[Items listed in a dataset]

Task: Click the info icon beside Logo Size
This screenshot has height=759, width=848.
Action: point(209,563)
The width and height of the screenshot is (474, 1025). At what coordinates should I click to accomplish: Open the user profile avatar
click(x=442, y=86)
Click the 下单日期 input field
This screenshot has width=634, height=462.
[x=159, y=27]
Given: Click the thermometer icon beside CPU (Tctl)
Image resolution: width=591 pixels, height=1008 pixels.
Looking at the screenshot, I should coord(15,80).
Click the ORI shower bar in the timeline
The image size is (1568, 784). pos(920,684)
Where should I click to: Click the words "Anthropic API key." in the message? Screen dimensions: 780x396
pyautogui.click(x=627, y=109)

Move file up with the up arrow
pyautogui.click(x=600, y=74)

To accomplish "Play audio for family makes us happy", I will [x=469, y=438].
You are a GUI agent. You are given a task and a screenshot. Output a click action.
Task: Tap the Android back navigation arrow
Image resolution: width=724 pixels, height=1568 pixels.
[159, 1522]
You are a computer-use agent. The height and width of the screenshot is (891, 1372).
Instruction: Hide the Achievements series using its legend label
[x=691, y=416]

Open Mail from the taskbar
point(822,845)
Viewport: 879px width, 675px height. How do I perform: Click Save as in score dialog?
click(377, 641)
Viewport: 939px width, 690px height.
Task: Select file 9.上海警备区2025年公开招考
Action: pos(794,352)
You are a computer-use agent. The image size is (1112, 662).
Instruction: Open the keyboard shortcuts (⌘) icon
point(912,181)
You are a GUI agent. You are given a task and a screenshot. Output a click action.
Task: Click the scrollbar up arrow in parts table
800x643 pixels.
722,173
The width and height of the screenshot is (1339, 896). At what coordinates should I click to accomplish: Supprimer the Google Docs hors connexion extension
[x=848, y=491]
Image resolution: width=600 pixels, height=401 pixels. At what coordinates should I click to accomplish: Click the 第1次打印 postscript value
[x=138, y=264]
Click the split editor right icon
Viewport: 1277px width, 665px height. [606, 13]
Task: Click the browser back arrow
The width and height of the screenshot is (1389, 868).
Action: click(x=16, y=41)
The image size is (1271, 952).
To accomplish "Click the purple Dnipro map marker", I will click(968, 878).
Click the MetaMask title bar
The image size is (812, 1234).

#### [WORK ITEM]
The lines above from the one with "Move file up with the up arrow" through the one with "You are a computer-use agent. The height" are to be duplicated exactly, ends included, with nothing added.

#### [OUTPUT FOR THIS TASK]
Move file up with the up arrow
pyautogui.click(x=600, y=74)

To accomplish "Play audio for family makes us happy", I will [x=469, y=438].
You are a GUI agent. You are given a task and a screenshot. Output a click action.
Task: Tap the Android back navigation arrow
Image resolution: width=724 pixels, height=1568 pixels.
[159, 1522]
You are a computer-use agent. The height and width of the screenshot is (891, 1372).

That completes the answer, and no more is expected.